Both of them had absolutely no idea what advertising was beyond the executions they see every day.

And yet both of them were brilliant for exactly this fact … because they were able to use their unique creative talent to develop ideas I doubt anyone ‘trained in advertising’ could ever achieve.

Don’t get me wrong, being trained in the craft of advertising is vital – and there’s amazing people who can do amazing things that outsiders, or anyone else for that matter, may never achieve – but I fear we are in danger of becoming an industry of ‘production line thinkers and doers’ and that’s why we need to embrace those who play outside the lines of the creativity because without them, we’re getting far too neat and tidy in our responses to challenges.

Now I fully appreciate holding companies and clients may think ‘neat and tidy’ is a wonderful thing – it means greater efficiency, accuracy and profitability – but that’s short-term thinking, because in a World where competition is more intense than ever, creativity may be the only legal means a company has to counter heritage, distribution and budget and the only way we can ensure our creativity works it’s best is if we embrace the people who don’t follow the rules because they don’t even know what they are.



Illusion Cocks …

So recently I was in Berlin and had one of the most underwhelming dinners of my life at Soho House.

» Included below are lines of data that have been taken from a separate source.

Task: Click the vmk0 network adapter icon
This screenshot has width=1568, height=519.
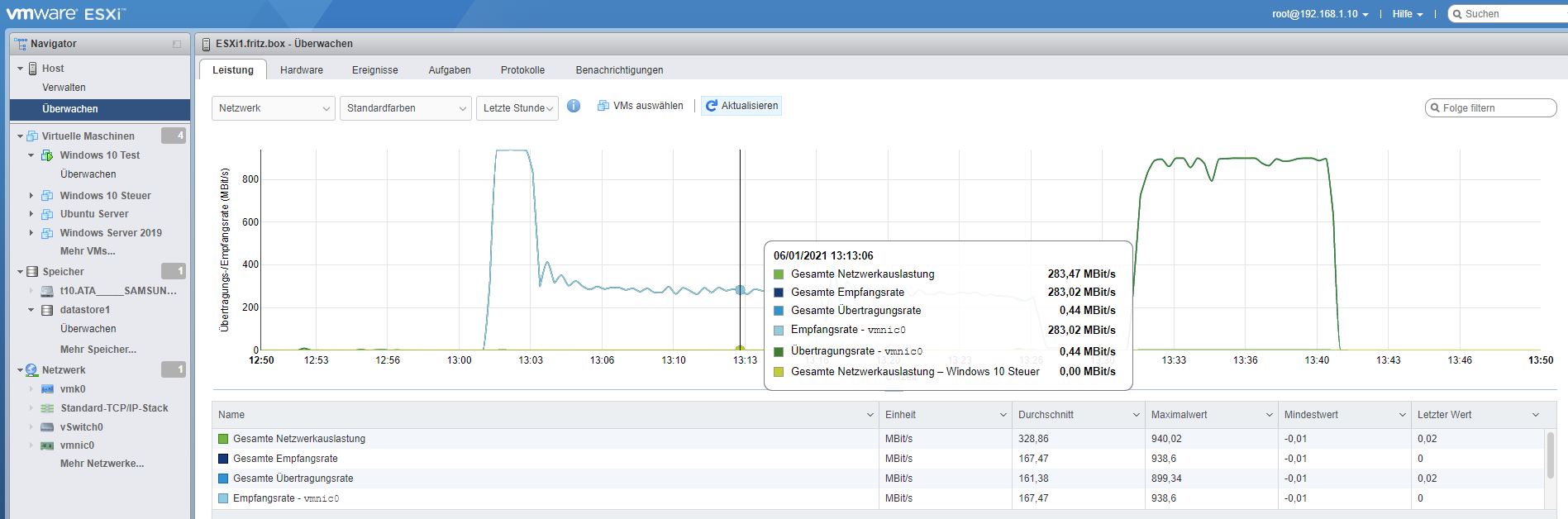Action: pos(47,389)
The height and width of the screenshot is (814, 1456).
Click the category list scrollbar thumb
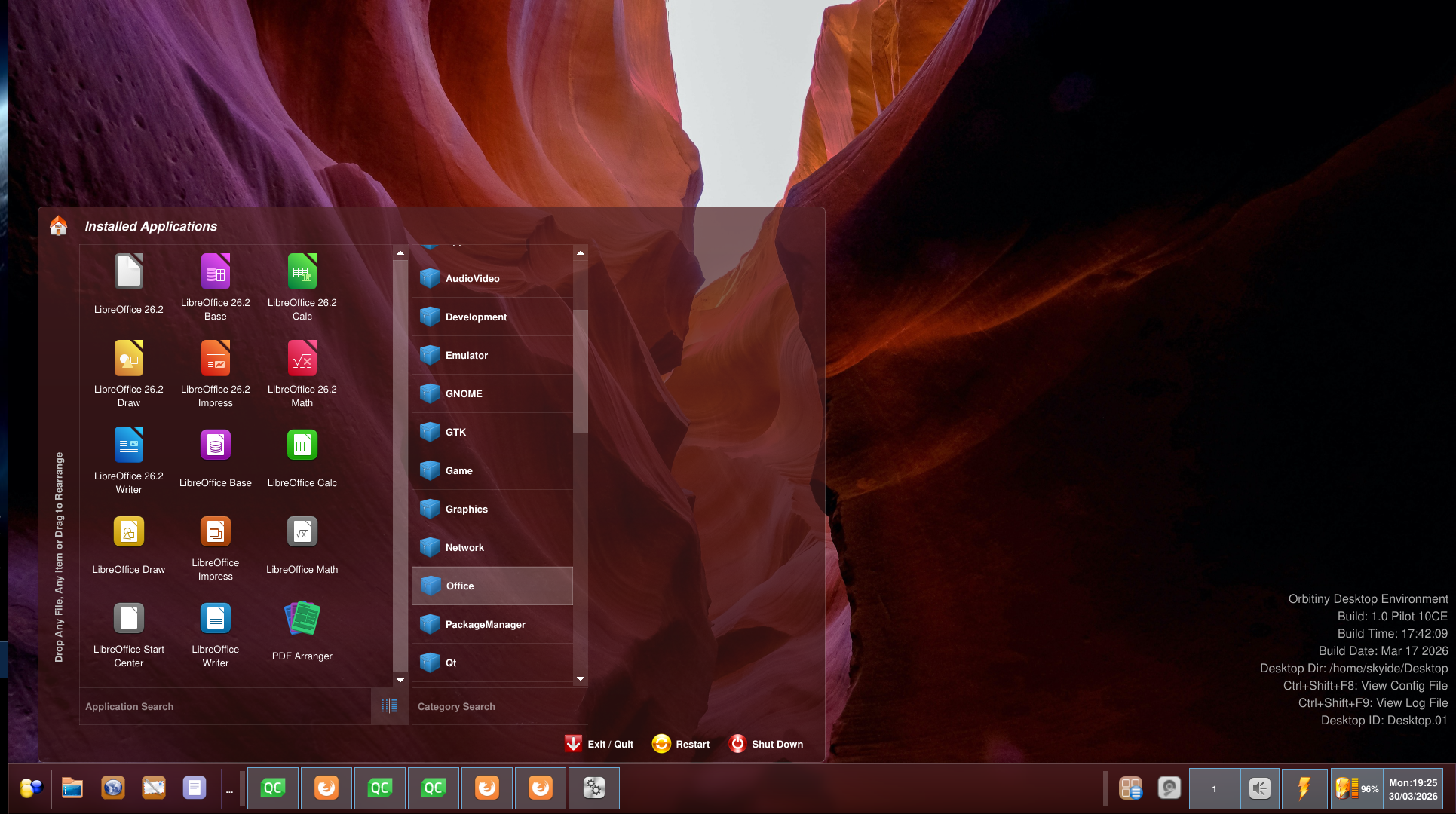click(x=581, y=371)

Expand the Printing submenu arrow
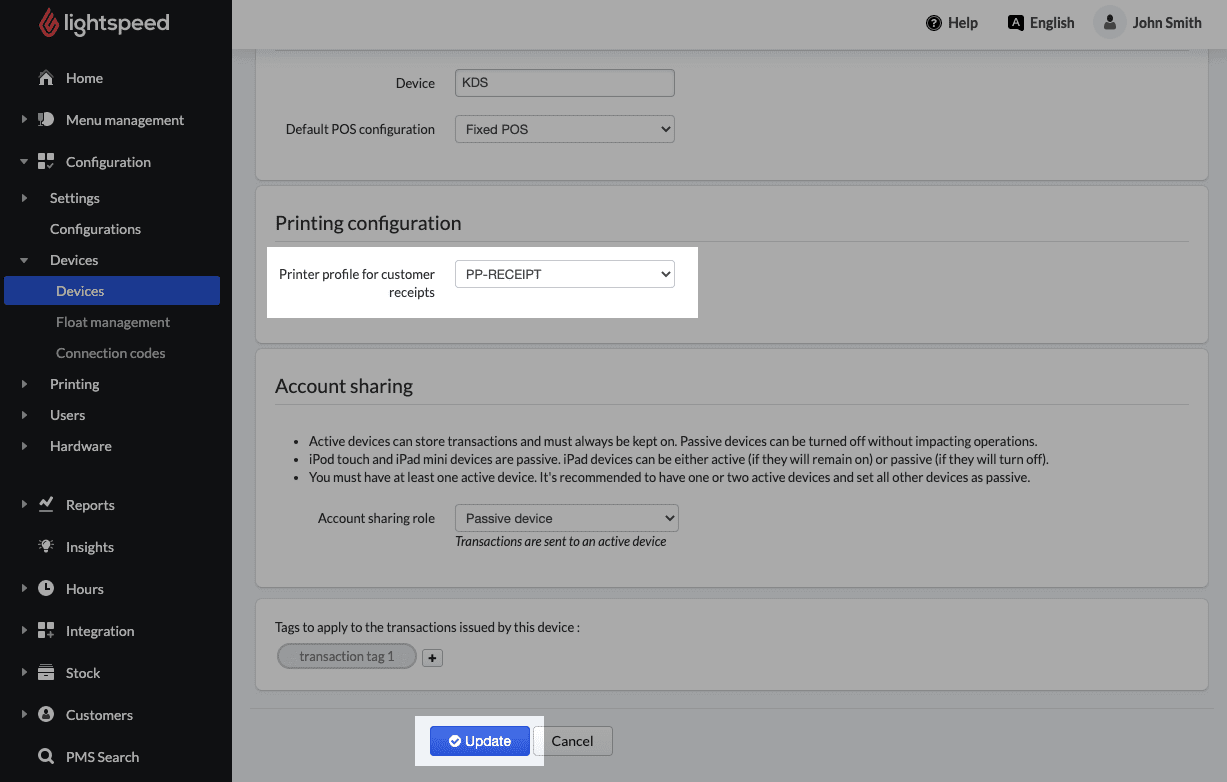pos(24,384)
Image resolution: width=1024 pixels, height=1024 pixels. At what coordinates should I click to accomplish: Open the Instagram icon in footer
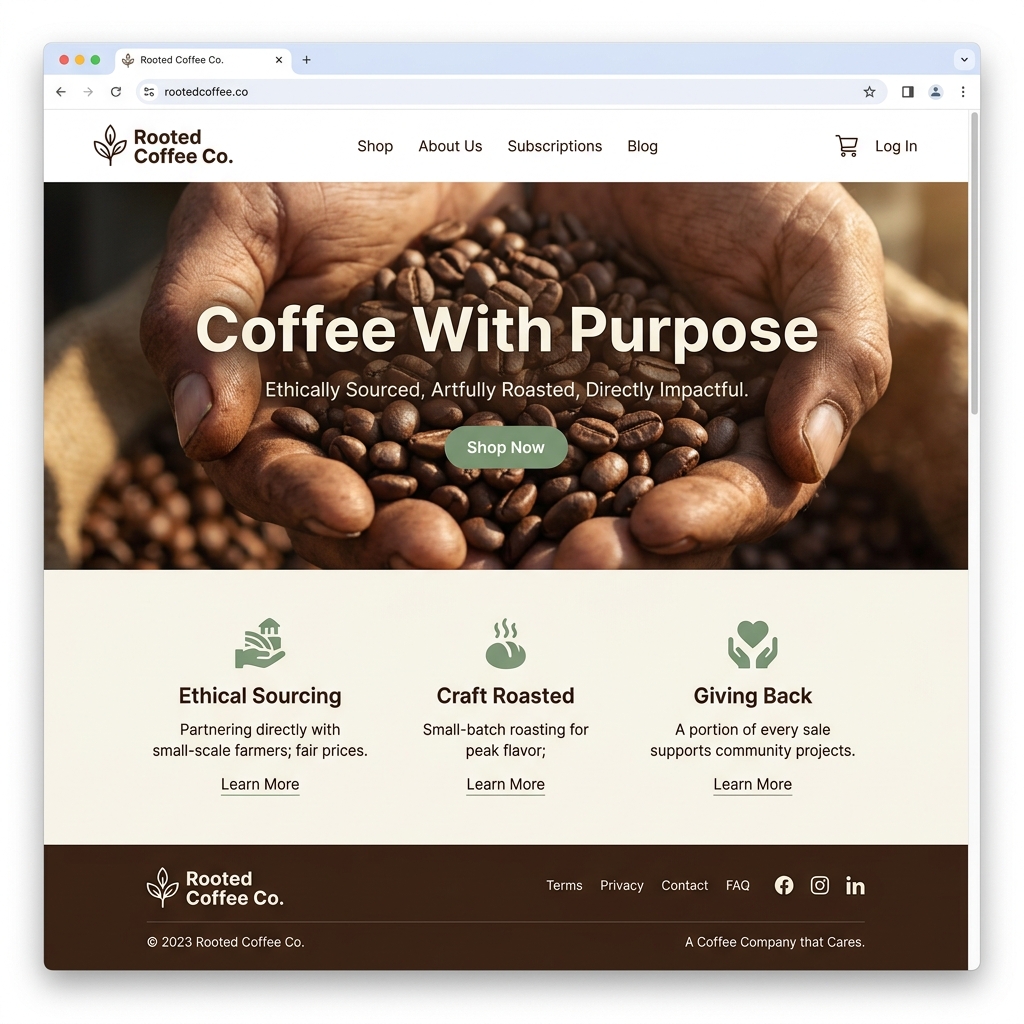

For those of you who don’t know Soho House, they describe themselves as a ‘private members’ club for people in the creative industries’.

Maybe that’s true, but having gone to the bathroom and seen their urinals, I think Soho House Berlin is actually a private members club for men who like to think they’re big swinging dicks so will happily pay their $2000 annual membership fee just so they can keep using their toilets that have been designed to reaffirm their delusions.

Or something.

Regardless, it’s evil genius – because to paraphrase Bernie Madoff, when you offer people something they want, they never want to look too hard into it because they don’t want their fantasy to be shown for its reality.



Never Apologise For Your Emotions …

I cry.

I cry a lot.

I cry at films.

I cry at memories.

I cry at just how much I love Otis.

Now I appreciate that’s not the sort of thing you should admit, but that’s what I want to change.

I get why it happens.

From the moment we are kids, we are told not to cry.

To be fair, it’s less to do with any sense of parental embarrassment and more to do with parents hating seeing their precious child being upset, but in my opinion, it’s still wrong.

But it gets worse.

Especially for little boys.

I cannot tell you how many times I’ve heard a Dad tell their little man who has fallen over …

“Big boys don’t cry”.

I totally appreciate they’re not saying it to be mean, but I can’t help but worry for what we are teaching the men of tomorrow.

Especially in America.

I was lucky, I was brought up in a household that didn’t try to hide emotions.

I was taught it was healthy and was encouraged to express how I felt.

Now I know that was pretty rare, but fortunately for everyone else, there was the local pub.

The pub was more than a place for drinking, it was a place for men to express their feelings.

Sure, they did it through banter and jokes, but it was where you could reveal your feelings and fears to other men in an environment that was, ironically, none threatening and none judgemental.

I have no idea if that’s still the case but I know in America it’s not.

Here, you don’t go to a bar to talk, you go to a bar to sit with other men and watch sports.

There appears little outlet for men to express their feelings which means either the pressure of situations add up to unbelievable levels or the response to situations is disproportionate or overly aggressive and confrontational.

OK, so not everyone is like that, but until we teach our children – and especially our little boys – that crying is actually the act of someone strong rather than weak, then we are going to continue stopping people knowing how to navigate the challenges and frustrations that fill our lives. Or said another way, we’ll be stopping our kids from being able to be as good as they can be … which is a crime no parent wants to ever be accused of doing.

Which is another thing we could all learn from the values taught at Otis’ school.